Brief: Put the lines of the listing, from its first line through the line containing "Click the News", into a Markdown table with the columns Row and Line. Number each row and omit blank lines.
+ + + + +
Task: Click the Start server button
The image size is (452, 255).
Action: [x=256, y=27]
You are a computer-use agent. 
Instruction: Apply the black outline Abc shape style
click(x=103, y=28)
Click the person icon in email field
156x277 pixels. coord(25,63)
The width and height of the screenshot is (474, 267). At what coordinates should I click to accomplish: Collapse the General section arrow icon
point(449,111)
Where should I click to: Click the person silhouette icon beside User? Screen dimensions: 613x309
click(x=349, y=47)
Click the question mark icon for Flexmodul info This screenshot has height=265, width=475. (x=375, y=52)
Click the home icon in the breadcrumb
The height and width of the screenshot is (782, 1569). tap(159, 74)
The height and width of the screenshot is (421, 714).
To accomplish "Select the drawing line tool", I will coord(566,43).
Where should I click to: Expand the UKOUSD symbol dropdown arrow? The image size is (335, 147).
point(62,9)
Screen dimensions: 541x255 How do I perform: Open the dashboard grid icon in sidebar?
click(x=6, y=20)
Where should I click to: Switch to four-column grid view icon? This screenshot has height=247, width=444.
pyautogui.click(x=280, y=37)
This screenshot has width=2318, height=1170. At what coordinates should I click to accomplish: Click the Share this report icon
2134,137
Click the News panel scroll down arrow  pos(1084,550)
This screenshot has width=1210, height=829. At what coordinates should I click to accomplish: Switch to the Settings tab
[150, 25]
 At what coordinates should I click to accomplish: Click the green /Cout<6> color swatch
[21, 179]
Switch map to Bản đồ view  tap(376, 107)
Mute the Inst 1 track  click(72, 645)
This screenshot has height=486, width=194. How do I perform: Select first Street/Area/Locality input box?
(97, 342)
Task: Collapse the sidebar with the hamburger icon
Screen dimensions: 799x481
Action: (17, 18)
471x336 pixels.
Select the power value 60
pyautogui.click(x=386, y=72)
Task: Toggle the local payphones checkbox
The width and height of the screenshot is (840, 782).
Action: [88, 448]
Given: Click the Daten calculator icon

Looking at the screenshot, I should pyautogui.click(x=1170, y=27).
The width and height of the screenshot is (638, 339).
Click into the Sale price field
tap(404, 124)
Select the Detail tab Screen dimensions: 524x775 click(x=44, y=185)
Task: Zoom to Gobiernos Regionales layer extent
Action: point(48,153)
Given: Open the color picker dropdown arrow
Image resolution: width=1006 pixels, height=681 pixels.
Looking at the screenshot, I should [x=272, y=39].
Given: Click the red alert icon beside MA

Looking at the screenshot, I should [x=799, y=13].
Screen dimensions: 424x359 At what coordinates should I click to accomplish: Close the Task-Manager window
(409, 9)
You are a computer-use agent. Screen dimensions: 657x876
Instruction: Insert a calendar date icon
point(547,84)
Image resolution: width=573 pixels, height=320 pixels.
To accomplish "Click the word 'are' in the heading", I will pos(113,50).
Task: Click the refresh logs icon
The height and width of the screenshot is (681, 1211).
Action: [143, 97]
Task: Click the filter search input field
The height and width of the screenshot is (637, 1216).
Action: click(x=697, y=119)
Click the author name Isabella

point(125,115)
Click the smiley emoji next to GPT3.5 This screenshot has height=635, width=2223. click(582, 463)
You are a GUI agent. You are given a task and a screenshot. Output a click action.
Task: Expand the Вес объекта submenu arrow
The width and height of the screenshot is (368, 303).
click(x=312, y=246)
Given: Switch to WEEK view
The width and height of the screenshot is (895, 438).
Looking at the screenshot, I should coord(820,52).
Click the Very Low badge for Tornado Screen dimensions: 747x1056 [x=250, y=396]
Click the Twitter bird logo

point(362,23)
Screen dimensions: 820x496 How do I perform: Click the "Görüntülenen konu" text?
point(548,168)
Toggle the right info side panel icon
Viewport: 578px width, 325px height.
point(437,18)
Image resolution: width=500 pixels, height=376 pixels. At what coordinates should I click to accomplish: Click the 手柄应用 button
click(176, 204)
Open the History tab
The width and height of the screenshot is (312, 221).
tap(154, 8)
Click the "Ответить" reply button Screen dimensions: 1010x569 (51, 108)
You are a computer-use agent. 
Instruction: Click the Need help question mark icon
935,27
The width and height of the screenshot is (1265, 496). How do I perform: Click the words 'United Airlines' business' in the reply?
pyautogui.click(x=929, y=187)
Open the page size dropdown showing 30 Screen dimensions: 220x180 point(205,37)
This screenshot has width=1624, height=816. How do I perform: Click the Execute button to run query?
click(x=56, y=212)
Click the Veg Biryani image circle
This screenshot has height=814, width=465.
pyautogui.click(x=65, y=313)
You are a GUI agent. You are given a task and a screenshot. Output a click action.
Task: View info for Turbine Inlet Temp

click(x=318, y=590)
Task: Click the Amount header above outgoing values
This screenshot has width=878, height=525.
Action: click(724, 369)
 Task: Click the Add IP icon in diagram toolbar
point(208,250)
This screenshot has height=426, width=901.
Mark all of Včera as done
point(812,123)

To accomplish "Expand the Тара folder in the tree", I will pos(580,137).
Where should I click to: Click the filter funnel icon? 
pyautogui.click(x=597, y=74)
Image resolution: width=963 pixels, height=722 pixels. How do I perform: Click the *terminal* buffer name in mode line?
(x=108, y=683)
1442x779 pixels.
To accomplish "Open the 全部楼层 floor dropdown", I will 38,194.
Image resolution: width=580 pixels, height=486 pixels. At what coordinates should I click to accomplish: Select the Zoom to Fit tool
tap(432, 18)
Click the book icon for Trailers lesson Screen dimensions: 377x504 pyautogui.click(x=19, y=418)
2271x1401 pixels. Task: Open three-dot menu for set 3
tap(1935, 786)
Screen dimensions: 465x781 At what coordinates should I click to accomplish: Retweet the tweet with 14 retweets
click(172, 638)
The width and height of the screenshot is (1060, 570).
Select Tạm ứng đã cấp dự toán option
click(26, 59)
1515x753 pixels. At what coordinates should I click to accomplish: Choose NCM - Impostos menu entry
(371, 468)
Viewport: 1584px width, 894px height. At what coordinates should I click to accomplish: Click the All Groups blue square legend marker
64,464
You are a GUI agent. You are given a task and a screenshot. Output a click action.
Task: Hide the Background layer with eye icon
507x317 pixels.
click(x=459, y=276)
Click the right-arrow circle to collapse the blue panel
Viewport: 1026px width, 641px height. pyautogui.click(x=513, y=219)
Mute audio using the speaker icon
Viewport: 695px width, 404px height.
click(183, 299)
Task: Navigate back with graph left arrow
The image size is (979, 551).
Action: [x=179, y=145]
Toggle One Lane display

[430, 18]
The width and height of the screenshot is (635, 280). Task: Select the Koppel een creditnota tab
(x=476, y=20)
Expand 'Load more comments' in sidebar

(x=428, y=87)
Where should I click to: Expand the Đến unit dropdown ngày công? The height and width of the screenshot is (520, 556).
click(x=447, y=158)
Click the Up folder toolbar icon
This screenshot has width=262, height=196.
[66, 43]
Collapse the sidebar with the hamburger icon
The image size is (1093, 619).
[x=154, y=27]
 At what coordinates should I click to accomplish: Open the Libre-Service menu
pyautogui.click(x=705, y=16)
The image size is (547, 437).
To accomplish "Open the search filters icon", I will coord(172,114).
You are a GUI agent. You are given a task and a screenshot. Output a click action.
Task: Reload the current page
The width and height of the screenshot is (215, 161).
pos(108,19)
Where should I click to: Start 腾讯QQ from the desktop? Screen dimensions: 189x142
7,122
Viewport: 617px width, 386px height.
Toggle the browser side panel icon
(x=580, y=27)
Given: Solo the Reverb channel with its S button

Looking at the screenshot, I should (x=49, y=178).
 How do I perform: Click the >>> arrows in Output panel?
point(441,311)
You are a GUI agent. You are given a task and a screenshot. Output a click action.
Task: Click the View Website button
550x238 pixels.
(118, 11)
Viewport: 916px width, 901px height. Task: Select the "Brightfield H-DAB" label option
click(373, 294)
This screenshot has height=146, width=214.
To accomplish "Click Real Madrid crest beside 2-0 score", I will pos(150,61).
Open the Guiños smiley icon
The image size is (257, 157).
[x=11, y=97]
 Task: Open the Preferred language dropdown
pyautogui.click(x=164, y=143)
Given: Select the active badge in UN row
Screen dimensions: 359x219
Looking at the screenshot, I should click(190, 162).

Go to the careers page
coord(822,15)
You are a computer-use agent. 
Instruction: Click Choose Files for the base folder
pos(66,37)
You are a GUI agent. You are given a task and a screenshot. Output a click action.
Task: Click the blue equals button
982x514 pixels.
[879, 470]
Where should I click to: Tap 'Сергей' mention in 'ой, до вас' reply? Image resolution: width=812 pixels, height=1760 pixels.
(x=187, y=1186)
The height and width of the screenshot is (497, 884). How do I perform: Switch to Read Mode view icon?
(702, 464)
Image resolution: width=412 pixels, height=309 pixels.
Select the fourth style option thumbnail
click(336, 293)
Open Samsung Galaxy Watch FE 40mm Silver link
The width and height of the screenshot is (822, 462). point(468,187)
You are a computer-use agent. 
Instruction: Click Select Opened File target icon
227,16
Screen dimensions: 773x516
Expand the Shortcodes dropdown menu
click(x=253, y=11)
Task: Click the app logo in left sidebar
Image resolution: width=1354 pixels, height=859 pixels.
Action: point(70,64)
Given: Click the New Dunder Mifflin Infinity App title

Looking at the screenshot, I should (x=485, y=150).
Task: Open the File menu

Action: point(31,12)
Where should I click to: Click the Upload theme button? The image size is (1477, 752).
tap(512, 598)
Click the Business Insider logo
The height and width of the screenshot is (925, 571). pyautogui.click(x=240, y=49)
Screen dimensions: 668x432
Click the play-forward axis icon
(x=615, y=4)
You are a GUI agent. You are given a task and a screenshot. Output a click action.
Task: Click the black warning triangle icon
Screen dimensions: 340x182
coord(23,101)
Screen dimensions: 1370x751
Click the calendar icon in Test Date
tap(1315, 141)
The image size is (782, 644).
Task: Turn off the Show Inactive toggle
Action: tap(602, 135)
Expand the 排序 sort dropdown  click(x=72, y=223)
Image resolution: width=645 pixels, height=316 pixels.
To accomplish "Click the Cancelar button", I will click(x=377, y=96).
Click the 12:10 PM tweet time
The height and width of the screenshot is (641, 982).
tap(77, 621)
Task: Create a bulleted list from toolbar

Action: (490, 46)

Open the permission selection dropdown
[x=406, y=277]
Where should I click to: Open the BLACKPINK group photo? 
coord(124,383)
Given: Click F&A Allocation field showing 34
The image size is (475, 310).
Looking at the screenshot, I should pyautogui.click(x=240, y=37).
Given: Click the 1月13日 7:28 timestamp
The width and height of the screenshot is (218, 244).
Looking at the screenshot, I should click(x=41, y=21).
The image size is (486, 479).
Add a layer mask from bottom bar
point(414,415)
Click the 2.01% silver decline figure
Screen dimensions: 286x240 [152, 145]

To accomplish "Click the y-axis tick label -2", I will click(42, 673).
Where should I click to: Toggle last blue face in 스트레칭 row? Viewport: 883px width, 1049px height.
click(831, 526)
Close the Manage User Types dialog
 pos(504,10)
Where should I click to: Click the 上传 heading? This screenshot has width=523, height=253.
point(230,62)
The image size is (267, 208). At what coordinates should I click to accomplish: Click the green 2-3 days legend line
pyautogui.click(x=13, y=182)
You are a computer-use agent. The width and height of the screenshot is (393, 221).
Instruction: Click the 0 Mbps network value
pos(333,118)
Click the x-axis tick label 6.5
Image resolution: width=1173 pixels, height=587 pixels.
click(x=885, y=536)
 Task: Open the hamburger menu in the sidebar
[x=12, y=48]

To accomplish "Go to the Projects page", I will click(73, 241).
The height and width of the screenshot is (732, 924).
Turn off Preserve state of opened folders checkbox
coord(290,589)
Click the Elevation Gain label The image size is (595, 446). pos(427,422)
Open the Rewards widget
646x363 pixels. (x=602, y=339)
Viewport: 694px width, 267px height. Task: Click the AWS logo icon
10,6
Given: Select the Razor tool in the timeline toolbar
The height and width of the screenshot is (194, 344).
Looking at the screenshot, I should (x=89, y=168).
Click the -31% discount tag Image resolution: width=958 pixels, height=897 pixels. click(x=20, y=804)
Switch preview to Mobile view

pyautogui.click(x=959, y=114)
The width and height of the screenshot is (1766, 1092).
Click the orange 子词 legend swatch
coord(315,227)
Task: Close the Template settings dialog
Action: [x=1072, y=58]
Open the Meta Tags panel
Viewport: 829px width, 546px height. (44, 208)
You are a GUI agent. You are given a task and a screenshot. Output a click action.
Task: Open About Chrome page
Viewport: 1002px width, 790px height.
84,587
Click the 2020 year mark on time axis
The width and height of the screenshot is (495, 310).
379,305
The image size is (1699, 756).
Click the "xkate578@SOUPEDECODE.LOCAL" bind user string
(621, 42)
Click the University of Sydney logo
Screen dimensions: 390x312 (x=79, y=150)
+ + + + +
Exercise answer:
| Row | Line |
|---|---|
| 1 | Task: Click the Start server button |
| 2 | The image size is (452, 255). |
| 3 | Action: [x=256, y=27] |
| 4 | You are a computer-use agent.  |
| 5 | Instruction: Apply the black outline Abc shape style |
| 6 | click(x=103, y=28) |
| 7 | Click the person icon in email field |
| 8 | 156x277 pixels. coord(25,63) |
| 9 | The width and height of the screenshot is (474, 267). At what coordinates should I click to accomplish: Collapse the General section arrow icon |
| 10 | point(449,111) |
| 11 | Where should I click to: Click the person silhouette icon beside User? Screen dimensions: 613x309 |
| 12 | click(x=349, y=47) |
| 13 | Click the question mark icon for Flexmodul info This screenshot has height=265, width=475. (x=375, y=52) |
| 14 | Click the home icon in the breadcrumb |
| 15 | The height and width of the screenshot is (782, 1569). tap(159, 74) |
| 16 | The height and width of the screenshot is (421, 714). |
| 17 | To accomplish "Select the drawing line tool", I will coord(566,43). |
| 18 | Where should I click to: Expand the UKOUSD symbol dropdown arrow? The image size is (335, 147). |
| 19 | point(62,9) |
| 20 | Screen dimensions: 541x255 How do I perform: Open the dashboard grid icon in sidebar? |
| 21 | click(x=6, y=20) |
| 22 | Where should I click to: Switch to four-column grid view icon? This screenshot has height=247, width=444. |
| 23 | pyautogui.click(x=280, y=37) |
| 24 | This screenshot has width=2318, height=1170. At what coordinates should I click to accomplish: Click the Share this report icon |
| 25 | 2134,137 |
| 26 | Click the News panel scroll down arrow  pos(1084,550) |